Les grandes surfaces ont toutefois bien élargi leurs offres, ces dernières années…

Elles ont bien compris que le développement des magasins spécialisés se faisait forcément au détriment de leur part de marché. Les distributeurs entendent donc élargir leurs gammes et se tourner vers un bio qui réponde davantage aux attentes des clients. En plus des produits bios au sens strict, ils commercialisent de plus en plus d’articles qui répondent aussi à d’autres critères auxquels les clients peuvent être sensibles.

Les groupes se mettent aussi à ouvrir leurs propres enseignes bios. On pense à Colruyt avec Bio-Planet, et à Carrefour qui ouvrira son premier Carrefour Bio en juillet à Bruxelles.
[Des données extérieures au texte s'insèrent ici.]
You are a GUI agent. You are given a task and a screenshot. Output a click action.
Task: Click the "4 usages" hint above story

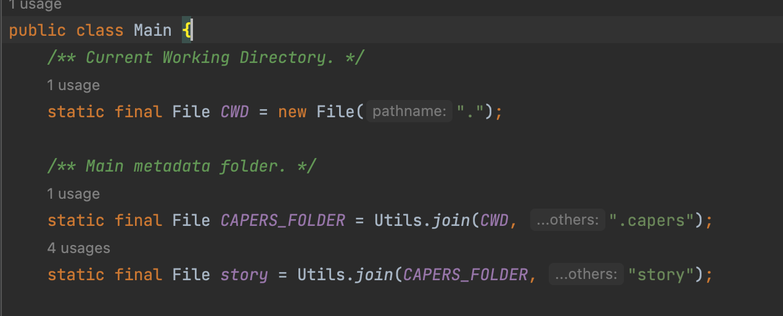78,248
Faites-vous une différence entre les ” mini-chaînes ” (Färm, Sequoia, Bio c’ Bon, etc.) et ces nouveaux magasins de la grande distribution ?

Oui, à deux niveaux : à celui de la centrale d’achat et à celui de la gamme de produits. En raison de sa taille, la grande distribution peut avoir un avantage lors des négociations sur les prix, là où les magasins spécialisés ont un peu plus de mal. Ensuite, dans un Bio-Planet, vous allez retrouver les mêmes gammes que celles présentes dans un Colruyt. La marque Boni Bio y est fortement représentée. D’autres grandes marques aussi, mais on ne retrouve pas forcément les mêmes gammes de produits que celles dans les mini-chaînes.

Certaines mini-chaînes comme Färm souhaitent aujourd’hui fédérer des magasins bios indépendants. Est-ce la solution pour maintenir un bio plus exigeant face au rouleau compresseur de la grande distribution ?

Färm vend effectivement l’image d’un bio plus éthique, mais à partir du moment où une chaîne grandit, il faut voir s’il lui sera possible de conserver cette ligne de conduite. Comment la concurrence entre ces mini-chaînes évoluera-t-elle ? Resteront-elles dans une philosophie locale, éthique, socialement responsable, etc. ? Si ces chaînes entrent en concurrence avec la grande distribution et que le consommateur ne voit plus leur plus-value, même avec la meilleure volonté du monde, elles seront forcées de resserrer la vis en ce qui concerne le prix d’achat auprès des producteurs. Au niveau du secteur bio, on a aujourd’hui globalement des prix de vente permettant de rémunérer le travail des agriculteurs. Ceci dit, si on arrive à des magasins qui veulent juste prendre des parts de marché, développer un profit maximum ou assurer au consommateur un prix minimum, il est clair que cela risque de déforcer le secteur.